---- Listed entries

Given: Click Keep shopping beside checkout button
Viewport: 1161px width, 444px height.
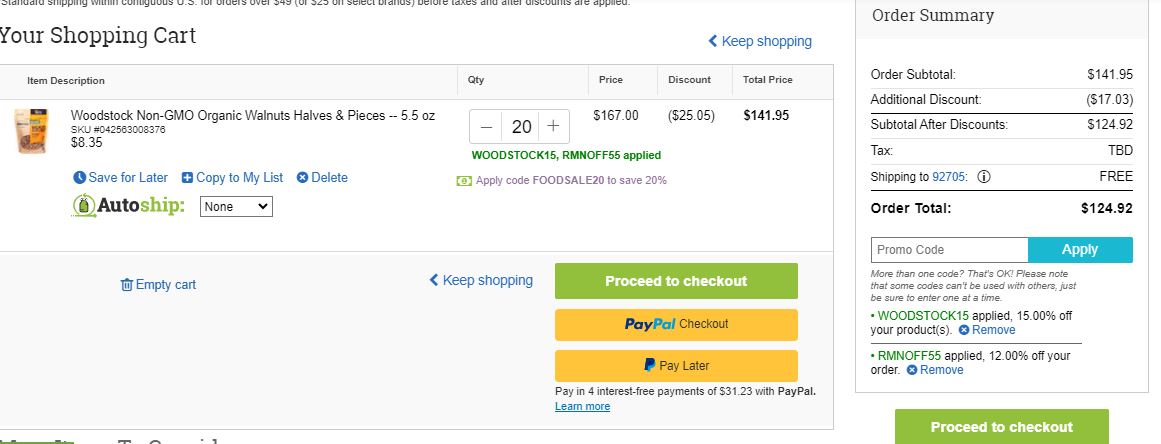Looking at the screenshot, I should point(481,280).
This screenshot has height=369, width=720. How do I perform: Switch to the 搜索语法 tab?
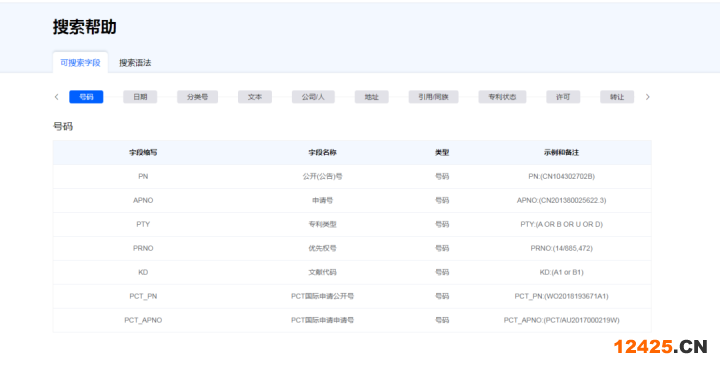point(135,63)
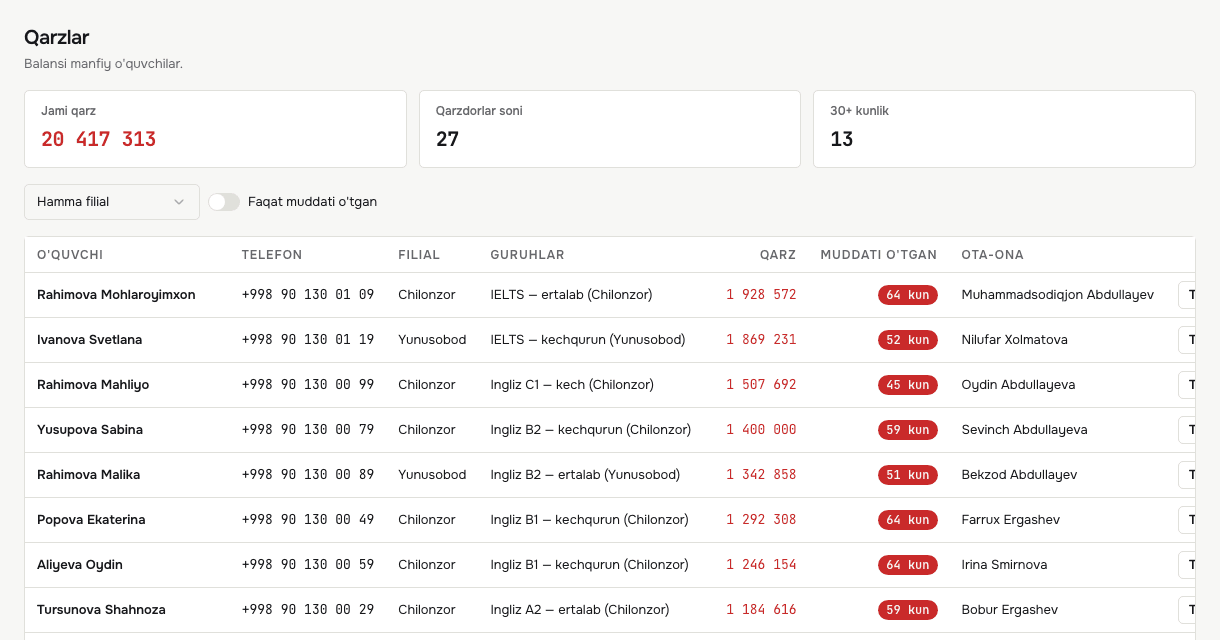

--------

§ **Work required**: Only the records are wanted, copied exactly, with the pictures dropped.

§ **Exercise output**:
Given: Click Keep shopping beside checkout button
Viewport: 1161px width, 444px height.
Looking at the screenshot, I should point(481,280).
This screenshot has height=369, width=720. How do I perform: Switch to the 搜索语法 tab?
point(135,63)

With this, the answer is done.